▸ **Requirements**
Rewrite the rows below, putting "midpoint" wherever "center point" occurs and keeping every other part unchanged.

Entries from a dataset:

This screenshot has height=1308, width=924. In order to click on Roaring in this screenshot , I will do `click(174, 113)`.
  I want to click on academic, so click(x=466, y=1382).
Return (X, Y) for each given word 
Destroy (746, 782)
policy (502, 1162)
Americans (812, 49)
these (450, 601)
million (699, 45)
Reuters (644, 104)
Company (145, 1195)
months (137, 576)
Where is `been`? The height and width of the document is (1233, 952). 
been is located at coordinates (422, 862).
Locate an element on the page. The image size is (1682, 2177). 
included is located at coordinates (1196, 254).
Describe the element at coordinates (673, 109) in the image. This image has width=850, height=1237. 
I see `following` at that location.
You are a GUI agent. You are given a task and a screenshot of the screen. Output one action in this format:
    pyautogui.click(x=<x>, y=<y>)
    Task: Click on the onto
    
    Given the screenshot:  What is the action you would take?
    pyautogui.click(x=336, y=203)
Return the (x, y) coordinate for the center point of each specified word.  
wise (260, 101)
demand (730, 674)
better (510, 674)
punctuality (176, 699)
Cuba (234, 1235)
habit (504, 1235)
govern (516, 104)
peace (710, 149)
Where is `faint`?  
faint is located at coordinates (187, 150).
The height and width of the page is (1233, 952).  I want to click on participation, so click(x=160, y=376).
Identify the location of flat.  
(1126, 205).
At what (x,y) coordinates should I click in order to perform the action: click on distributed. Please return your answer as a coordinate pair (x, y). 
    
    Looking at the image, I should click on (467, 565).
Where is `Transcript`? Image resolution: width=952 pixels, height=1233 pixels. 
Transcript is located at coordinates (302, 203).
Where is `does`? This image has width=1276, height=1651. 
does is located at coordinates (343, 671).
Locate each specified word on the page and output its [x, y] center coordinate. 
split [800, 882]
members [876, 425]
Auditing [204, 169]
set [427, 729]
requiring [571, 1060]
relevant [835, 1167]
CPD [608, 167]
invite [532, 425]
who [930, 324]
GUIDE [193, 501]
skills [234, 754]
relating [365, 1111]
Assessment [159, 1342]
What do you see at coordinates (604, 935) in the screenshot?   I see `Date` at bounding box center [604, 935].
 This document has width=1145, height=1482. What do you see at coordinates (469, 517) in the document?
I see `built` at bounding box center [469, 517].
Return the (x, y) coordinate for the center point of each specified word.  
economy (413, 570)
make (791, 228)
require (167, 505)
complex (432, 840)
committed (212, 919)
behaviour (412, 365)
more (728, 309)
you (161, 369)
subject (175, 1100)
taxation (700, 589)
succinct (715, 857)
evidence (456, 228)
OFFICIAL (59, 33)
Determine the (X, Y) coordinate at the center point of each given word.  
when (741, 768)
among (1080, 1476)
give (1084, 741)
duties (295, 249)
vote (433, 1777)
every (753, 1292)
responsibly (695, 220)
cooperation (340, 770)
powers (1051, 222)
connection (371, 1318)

▸ **Answer in full**
This screenshot has height=1308, width=924. In order to click on Roaring in this screenshot , I will do `click(174, 113)`.
  I want to click on academic, so click(x=466, y=1382).
Return (X, Y) for each given word 
Destroy (746, 782)
policy (502, 1162)
Americans (812, 49)
these (450, 601)
million (699, 45)
Reuters (644, 104)
Company (145, 1195)
months (137, 576)
Where is `been`? The height and width of the document is (1233, 952). 
been is located at coordinates (422, 862).
Locate an element on the page. The image size is (1682, 2177). 
included is located at coordinates (1196, 254).
Describe the element at coordinates (673, 109) in the image. This image has width=850, height=1237. 
I see `following` at that location.
You are a GUI agent. You are given a task and a screenshot of the screen. Output one action in this format:
    pyautogui.click(x=<x>, y=<y>)
    Task: Click on the onto
    
    Given the screenshot:  What is the action you would take?
    pyautogui.click(x=336, y=203)
Return the (x, y) coordinate for the midpoint of each specified word.  
wise (260, 101)
demand (730, 674)
better (510, 674)
punctuality (176, 699)
Cuba (234, 1235)
habit (504, 1235)
govern (516, 104)
peace (710, 149)
Where is `faint`?  
faint is located at coordinates (187, 150).
The height and width of the page is (1233, 952).  I want to click on participation, so click(x=160, y=376).
Identify the location of flat.  
(1126, 205).
At what (x,y) coordinates should I click in order to perform the action: click on distributed. Please return your answer as a coordinate pair (x, y). 
    
    Looking at the image, I should click on (467, 565).
Where is `Transcript`? Image resolution: width=952 pixels, height=1233 pixels. 
Transcript is located at coordinates (302, 203).
Where is `does`? This image has width=1276, height=1651. 
does is located at coordinates (343, 671).
Locate each specified word on the page and output its [x, y] center coordinate. 
split [800, 882]
members [876, 425]
Auditing [204, 169]
set [427, 729]
requiring [571, 1060]
relevant [835, 1167]
CPD [608, 167]
invite [532, 425]
who [930, 324]
GUIDE [193, 501]
skills [234, 754]
relating [365, 1111]
Assessment [159, 1342]
What do you see at coordinates (604, 935) in the screenshot?   I see `Date` at bounding box center [604, 935].
 This document has width=1145, height=1482. What do you see at coordinates (469, 517) in the document?
I see `built` at bounding box center [469, 517].
Return the (x, y) coordinate for the midpoint of each specified word.  
economy (413, 570)
make (791, 228)
require (167, 505)
complex (432, 840)
committed (212, 919)
behaviour (412, 365)
more (728, 309)
you (161, 369)
subject (175, 1100)
taxation (700, 589)
succinct (715, 857)
evidence (456, 228)
OFFICIAL (59, 33)
Determine the (X, Y) coordinate at the midpoint of each given word.  
when (741, 768)
among (1080, 1476)
give (1084, 741)
duties (295, 249)
vote (433, 1777)
every (753, 1292)
responsibly (695, 220)
cooperation (340, 770)
powers (1051, 222)
connection (371, 1318)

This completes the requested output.